Iliad (c. 800 BCE)

1371

The Iliad is the beginning of the Western Canon of imaginative literature, and we know virtually nothing about its author (we know perhaps a scintilla more than we know about whoever authored, say, The Cloud of Unknowing). But perhaps this is a good thing; as William Gaddis’s elusive Wyatt Gwyon puts it in The Recognitions, “‘What is the artist but the shambles that follows his work around?'” The imagination abounds much more in the lack of information. All we really know is what has come down to us from Herodotus in his Histories, and that the archaic Greek for Homer means “the blind one.”

Being blind, memory in Homer is paramount, much the same as with other visually-impaired masters (Borges and Milton to name two). This, then, tips us off to the possible reason for beginning his epic work with an invocation of the Muse (this wasn’t a convention set down for Homer; he made the standard!). The Muses are the daughters of none other than Mnemosyne (Memory) herself. Thus, it is not Homer the poet who has the power to spin these yarns; it is the offspring of Memory. Roughly 2,500 years later, Jorge Borges would have the same obsession with memory, engendering such masterpieces of short fiction as “Shakespeare’s Memory.”

→ RECORDED DATA:
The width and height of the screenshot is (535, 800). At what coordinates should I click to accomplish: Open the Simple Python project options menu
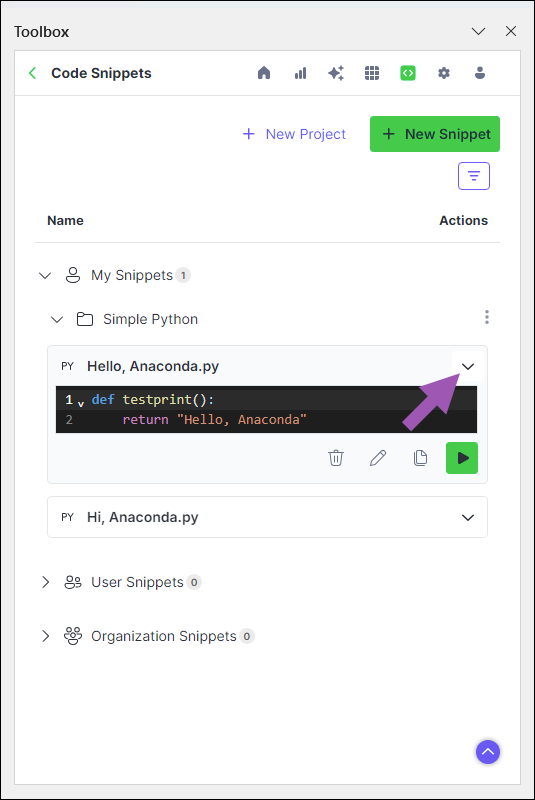[x=487, y=317]
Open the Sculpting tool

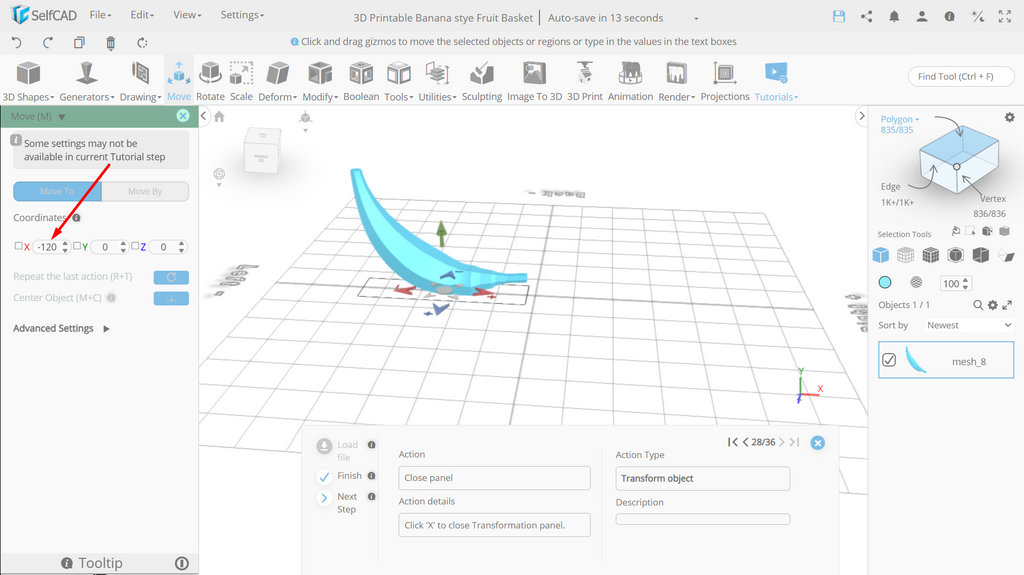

→ EXERCISE PROMPT: Copy out the piece on the Iliad in full, word for word, from its title line through its final sentence.

→ IN RESPONSE:
Iliad (c. 800 BCE)

1371

The Iliad is the beginning of the Western Canon of imaginative literature, and we know virtually nothing about its author (we know perhaps a scintilla more than we know about whoever authored, say, The Cloud of Unknowing). But perhaps this is a good thing; as William Gaddis’s elusive Wyatt Gwyon puts it in The Recognitions, “‘What is the artist but the shambles that follows his work around?'” The imagination abounds much more in the lack of information. All we really know is what has come down to us from Herodotus in his Histories, and that the archaic Greek for Homer means “the blind one.”

Being blind, memory in Homer is paramount, much the same as with other visually-impaired masters (Borges and Milton to name two). This, then, tips us off to the possible reason for beginning his epic work with an invocation of the Muse (this wasn’t a convention set down for Homer; he made the standard!). The Muses are the daughters of none other than Mnemosyne (Memory) herself. Thus, it is not Homer the poet who has the power to spin these yarns; it is the offspring of Memory. Roughly 2,500 years later, Jorge Borges would have the same obsession with memory, engendering such masterpieces of short fiction as “Shakespeare’s Memory.”